There are two strategies to generate precise deletions in multicellular eukaryotes: site-specific recombination239 and HR270 (Fig. 9A). Site-specific recombination is more widely used and results in the deletion of genetic material located between two recognition sites (e.g., FRT) oriented in a direct fashion. These recognition sites can be located in cis on the same chromosome, or in trans on sister chromatids239. The site-specific FLP/FRT recombination system has been used extensively in flies and is the basis of a deletion collection that provides almost full (~98%) genome-wide coverage238,257,271,272. Currently, all deletions in this collection have been generated by bringing together two independent FRT-containing transposon insertion sites in trans and inducing recombination in vivo via the FLP recombinase. In addition to providing deficiencies for nearly the entire fly genome, this resource is an efficient and inexpensive way to determine the genetic location of unmapped lethal mutations by absence of complementation238.
A. Generation of a deletion using recombination sites located in cis. B. Generation of a reciprocal deletion and duplication using recombination sites located in trans. C. Generation of an inversion using recombination sites located in cis. Such inversions can be similarly generated using shared homology instead. D. Generation of an engineered balancer chromosome using recombination sites located in cis. Reconstitution of 5’- and 3’-parts of a marker results in visualization of the inversion event. E. Generation of a translocation between two non-homologous chromosomes using recombination sites located in trans. Such translocation can be similarly generated using shared homology instead. F. Generation of a translocation between two homologous chromosomes using recombination sites located in trans during mitotic recombination. This experimental paradigm can be further developed to include strategies for clonal marking, i.e., here the Mosaic Analysis with a Repressible Cell Marker (MARCM) is illustrated (Lee and Luo, 1999).

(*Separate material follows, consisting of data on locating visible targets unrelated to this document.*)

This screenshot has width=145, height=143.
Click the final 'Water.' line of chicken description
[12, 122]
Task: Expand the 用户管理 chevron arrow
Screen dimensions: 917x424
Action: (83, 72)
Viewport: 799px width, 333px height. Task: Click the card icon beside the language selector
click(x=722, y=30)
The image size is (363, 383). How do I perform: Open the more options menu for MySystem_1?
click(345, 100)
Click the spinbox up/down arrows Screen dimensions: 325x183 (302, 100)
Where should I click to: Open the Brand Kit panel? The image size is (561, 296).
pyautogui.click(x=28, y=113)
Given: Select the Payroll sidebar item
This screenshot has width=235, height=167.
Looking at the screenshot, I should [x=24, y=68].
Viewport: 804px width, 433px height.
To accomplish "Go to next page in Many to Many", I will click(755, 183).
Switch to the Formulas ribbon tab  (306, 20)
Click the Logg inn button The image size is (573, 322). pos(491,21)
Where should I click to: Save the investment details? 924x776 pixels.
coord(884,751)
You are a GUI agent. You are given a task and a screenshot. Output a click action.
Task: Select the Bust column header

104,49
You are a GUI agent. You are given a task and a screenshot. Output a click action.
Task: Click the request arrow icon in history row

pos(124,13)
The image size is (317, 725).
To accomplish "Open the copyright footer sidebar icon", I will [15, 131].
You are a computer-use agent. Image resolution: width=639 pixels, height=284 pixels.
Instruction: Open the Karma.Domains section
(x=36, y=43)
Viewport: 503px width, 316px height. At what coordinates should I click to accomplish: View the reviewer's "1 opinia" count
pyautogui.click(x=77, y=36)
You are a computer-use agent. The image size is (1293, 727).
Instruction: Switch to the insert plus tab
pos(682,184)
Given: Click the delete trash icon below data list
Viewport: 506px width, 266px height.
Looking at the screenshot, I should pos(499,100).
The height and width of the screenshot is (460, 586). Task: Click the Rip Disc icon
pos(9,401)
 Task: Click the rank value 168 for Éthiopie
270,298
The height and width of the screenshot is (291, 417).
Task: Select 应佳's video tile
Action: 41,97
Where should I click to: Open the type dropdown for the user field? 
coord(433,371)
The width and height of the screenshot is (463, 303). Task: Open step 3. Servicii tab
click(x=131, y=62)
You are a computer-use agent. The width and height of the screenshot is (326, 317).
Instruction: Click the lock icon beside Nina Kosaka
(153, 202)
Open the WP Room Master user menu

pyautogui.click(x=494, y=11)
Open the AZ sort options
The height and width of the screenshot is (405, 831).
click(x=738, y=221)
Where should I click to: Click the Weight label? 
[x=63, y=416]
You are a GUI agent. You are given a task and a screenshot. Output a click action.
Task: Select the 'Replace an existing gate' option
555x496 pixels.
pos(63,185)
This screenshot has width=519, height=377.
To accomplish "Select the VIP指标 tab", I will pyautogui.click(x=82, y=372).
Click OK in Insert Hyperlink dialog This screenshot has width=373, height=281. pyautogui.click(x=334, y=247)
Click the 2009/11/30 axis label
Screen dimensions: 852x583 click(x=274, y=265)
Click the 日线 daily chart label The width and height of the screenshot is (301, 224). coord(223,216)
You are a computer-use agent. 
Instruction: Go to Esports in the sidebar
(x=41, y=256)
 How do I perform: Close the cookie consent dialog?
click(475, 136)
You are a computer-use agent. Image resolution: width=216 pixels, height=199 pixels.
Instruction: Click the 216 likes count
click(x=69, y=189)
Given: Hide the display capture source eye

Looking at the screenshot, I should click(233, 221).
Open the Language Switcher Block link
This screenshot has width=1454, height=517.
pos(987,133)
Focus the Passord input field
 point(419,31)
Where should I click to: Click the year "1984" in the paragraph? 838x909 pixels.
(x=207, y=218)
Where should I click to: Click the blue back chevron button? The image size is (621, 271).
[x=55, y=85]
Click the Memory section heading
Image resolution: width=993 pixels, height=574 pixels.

Deletions can also be generated by ends-out gene targeting273 and a derivative of ends-in gene targeting has been used to generate a gene deletion using HR270. Unlike ends-out targeting, ends-in targeting does not leave exogenous sequence at the target locus. Nuclease-based engineering can also generate precise deletions274,275. Such deletions require the generation of two DSBs followed by NHEJ between the two DSBs275, or gene conversion using a homologous template encompassing the intended deletion274. However, although HR was proven in cell culture, these methods have not been adapted to fruit flies yet.
B. Duplications
Chromosomal duplications are a major mechanism of generating new genetic material during molecular evolution276,277. In the laboratory, duplications are ideal experimental reagents that can be used as “rescue” fragments by complementing null or hypomorphic alleles of the same gene86,237.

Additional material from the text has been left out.